While landlords do have the right to screen potential tenants for reliability and good character, it is illegal for them to discriminate against individuals on the basis of race, creed, religion, ethnic background, gender, or family composition. The only exception may be when the owner resides in the rental property. If you feel that you are a victim of discrimination, you can file a complaint with the NYS Division of Human Rights (see Appendix entitled Housing Discrimination).

Preparation

Planning a budget before you start looking for an apartment will help you understand your price range when evaluating apartments. Be sure to factor in the cost of heat and utilities in determining the real cost of an apartment before you decide to pay more for a more desirable space or location. In addition, decide ahead of time whether you want a lease (and for what length of time) or a month-to month rental, and negotiate this with the prospective landlord. If you have to compromise on the terms of your rental, be sure that whatever you are getting is worth whatever risk or expense you might incur.

Find out in advance how many other people (if any) will share the apartment with you and what their space needs are.
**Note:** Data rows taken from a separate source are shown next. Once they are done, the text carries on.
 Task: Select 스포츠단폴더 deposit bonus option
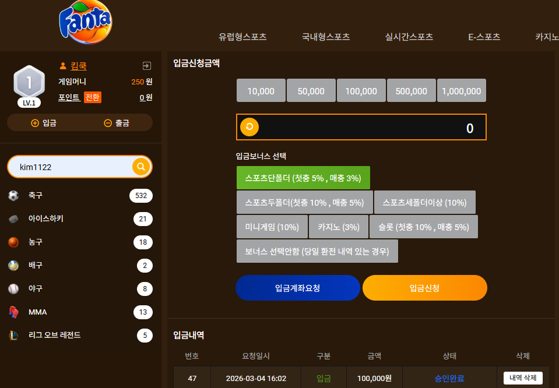[x=303, y=178]
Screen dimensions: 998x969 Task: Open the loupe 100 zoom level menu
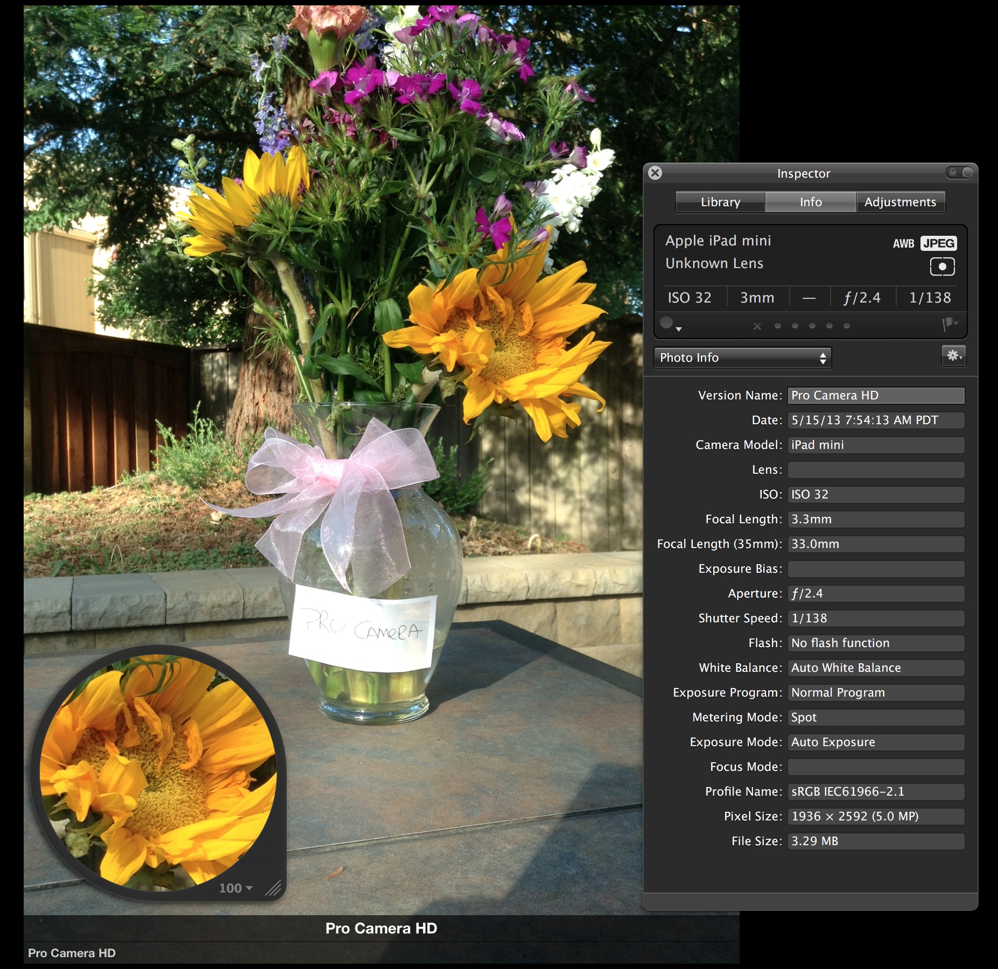click(236, 888)
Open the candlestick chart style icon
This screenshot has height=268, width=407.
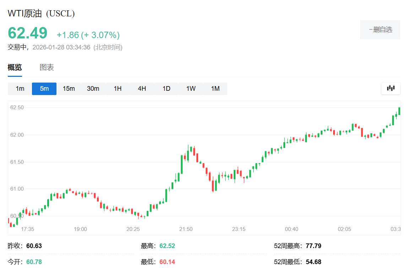391,88
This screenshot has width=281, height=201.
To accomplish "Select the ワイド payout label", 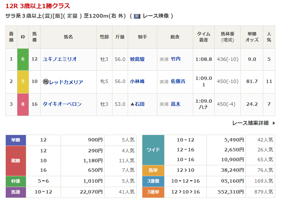I will tap(153, 150).
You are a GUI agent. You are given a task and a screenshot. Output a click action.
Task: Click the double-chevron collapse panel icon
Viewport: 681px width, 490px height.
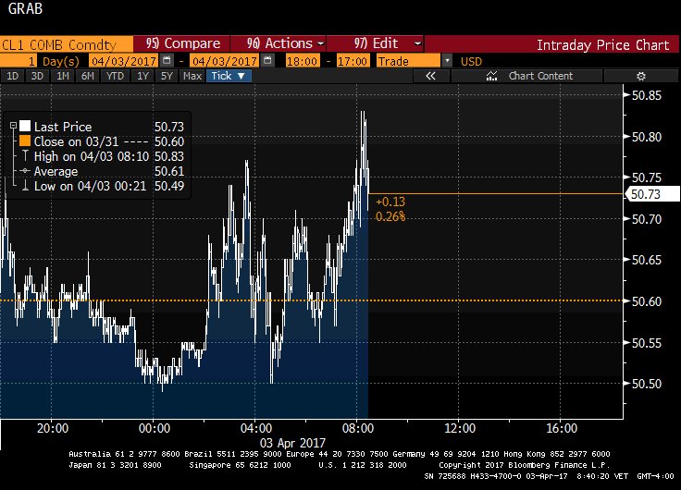(x=430, y=76)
It is also important that you all come to a decision ahead of time as to who will get the most/least desirable space in the rental space, and who will pay what portion of the apartment costs before signing a lease or rental agreement. If you already have furniture, you should ensure that it will fit into the room(s) that you will be using. If you don't own any furniture, you should factor that cost into your budget.

Inspection

Use the criteria described above for a comfortable, affordable, convenient and safe apartment when inspecting a prospective apartment. Bring a friend or two, especially if they will be roommates, to look over the prospective apartments. Don't rush your inspection, and, if possible, arrange to bring other potential roommates back over to inspect the apartment. Don't forget to check whether the apartment has already been wired for internet connection, or if that is something that you will have to undertake yourself. Please refer to the Appendix for a basic inspection checklist; date it, have the landlord sign it, and keep it to review with the landlord when you prepare to move out.
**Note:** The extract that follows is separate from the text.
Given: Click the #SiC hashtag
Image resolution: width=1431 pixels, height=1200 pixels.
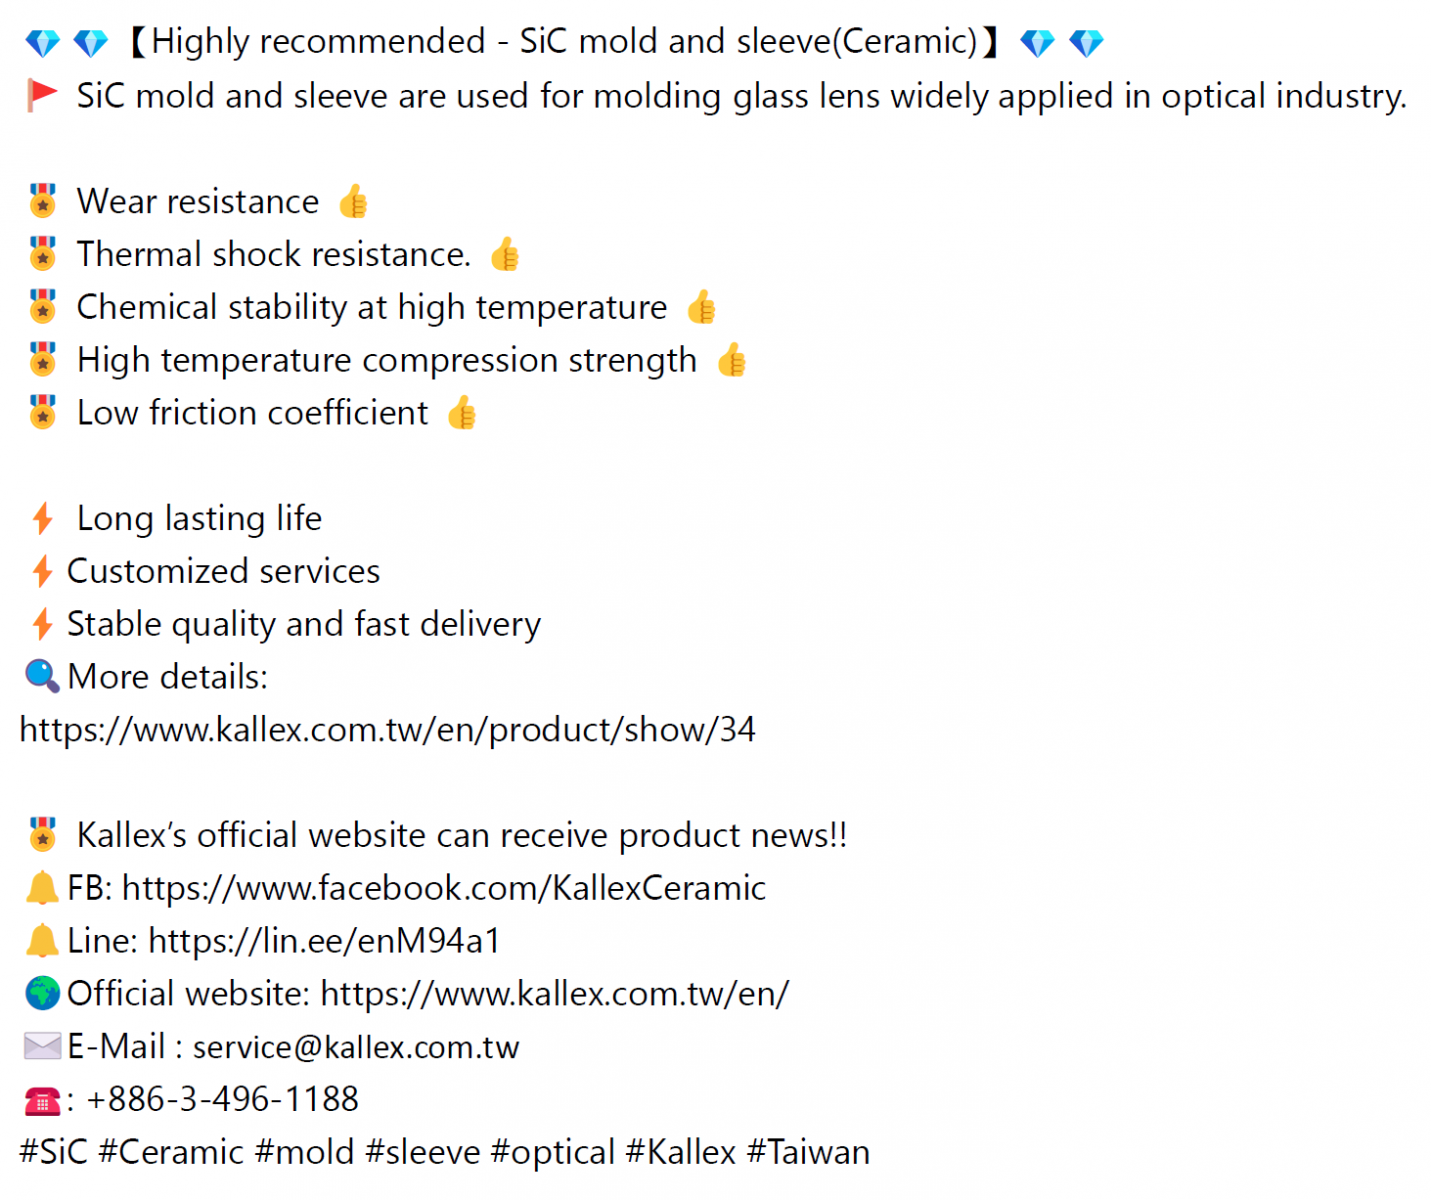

If you are interested in the apartment, make sure to discuss its shortcomings or problems with the landlord. If repairs are needed, ask the landlord to put in writing a commitment with a timetable for when repairs will be made. If he/she will not do this, it is an indication of how he/she may avoid responsibility for problems that may arise after the apartment is occupied.

Other considerations

If you have children less than six years of age, a landlord must disclose to you whether or not there are any lead-based paint hazards in the rental unit, and provide you with a booklet about how to protect your family from the dangers posed by lead. The booklet and disclosure form are included in the attachments.

If the apartment has recently undergone major renovation, the City of Troy will require the landlord to obtain a Certificate of Occupancy, or a "CO." Even though a CO is not required in most cases prior to a tenant's move-in, you might still want to check with Code Enforcement to see if a particular landlord has a history of code violations. Their phone number is located in the City of Troy Directory of Community Services brochure.

If you make an agreement to perform certain services -- such as snow removal, yard care, painting, or minor repairs -- in return for the landlord reducing your rent, this should be put in writing; be sure to keep a copy for your records. However, you also need to ensure that you are capable of doing the work when needed.

Do not give money for a deposit unless you are absolutely certain that you will take the apartment and that you can afford the rent. If you initially say that you will take the apartment and then change your mind, you may not get your money refunded because the landlord may have turned away other potential tenants and thus lost money on a vacant apartment.